The impact of the pandemic

Brussels proposes to keep deficit rules suspended until 2023

The Commission sees the need to make the return to the Stability Pact as flexible as possible depending on the recovery of each country

2 min
The Vice-President for Economic Affairs, Nadia Calviño, with the Commissioner for Economic Affairs, Paolo Gentiloni.

BrusselsThe economy of the European Union will not recover the levels of 2019 (before the outbreak of the pandemic) until mid-2022. For this reason, and given the uncertainty of the context, the European Commission has proposed on Wednesday that the fiscal rules (the limit of deficit and public debt) continue to be suspended until 2023. Brussels activated the suspension clause of this fiscal straitjacket at the beginning of the pandemic, to give free rein to public spending in the face of the lockdown measures that have quarantined the economies of European partners.

- _RECORDS_:
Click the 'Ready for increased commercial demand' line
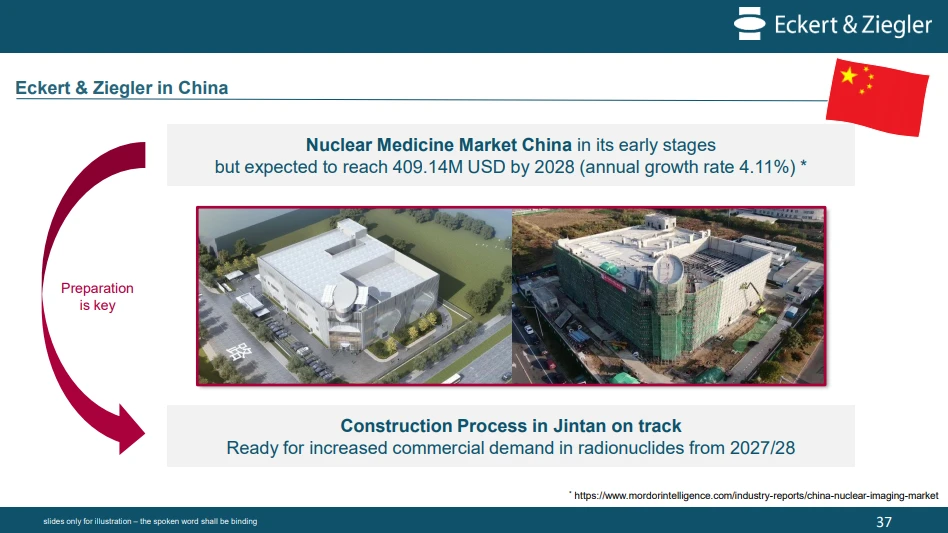The width and height of the screenshot is (948, 533). point(511,448)
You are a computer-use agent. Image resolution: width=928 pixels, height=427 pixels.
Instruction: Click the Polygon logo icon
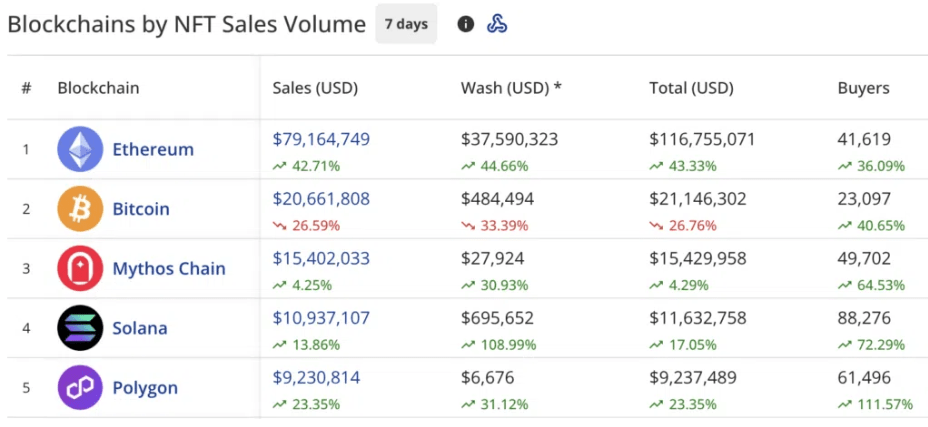click(80, 388)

- _WORK REQUIRED_: Please state, from the page on EU deficit rules, until what year the European Commission proposed keeping the fiscal rules suspended. The lines above are not needed.

- _EXERCISE ANSWER_: Until 2023.